If tariffs are retained, some strategists say that would be a negative for the market since uncertainty would remain, and so would the impact on businesses.
"Removing the uncertainty of escalating tariffs should be enough to stimulate capex, but a cut to existing tariffs should provide a significant boost to US capex," Clifton notes.
"As such, a China deal is the most important 'stimulus' Trump could provide in 2019," he wrote.
U.S. Trade Representative Robert Lighthizer last week said the provisions to protect intellectual property are a big part of the working document. The plan is that bilateral meetings would take place on any disputes, and if the talks don't resolve them, the U.S. could impose tariffs.
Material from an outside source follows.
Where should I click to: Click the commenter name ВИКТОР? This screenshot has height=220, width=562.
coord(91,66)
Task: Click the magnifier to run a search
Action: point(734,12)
"By the time you get through all these meetings and Chinese denials, you already did harm to America's businesses and workers. This is the U.S. going back to the Obama and Bush era," said Derek Scissors, resident scholar at American Enterprise Institute."We're in a situation where we're not enforcing our law now, and we're setting up a mechanism which is very similar to past mechanisms where we failed to enforce our laws."
Bianco said even if the deal does come up short in some investors' minds, it would be a positive. He said he expects the S&P to reach 2,950 by year end, and if there was a strong deal with China, removing all tariffs, it could move to 3,000.
But he expects a deal that could retain some tariffs.
"It's not just about trade. It's about trade being a policy tool to get China to the negotiating table, on the topics of trade and many other things," he said. Bianco said trade is an opening to other important issues, like the South China Sea.
"They've taken a lot of risks with the economy to make incremental gains, but this is going in the right direction. Overall it's a pretty good outcome," Bianco said.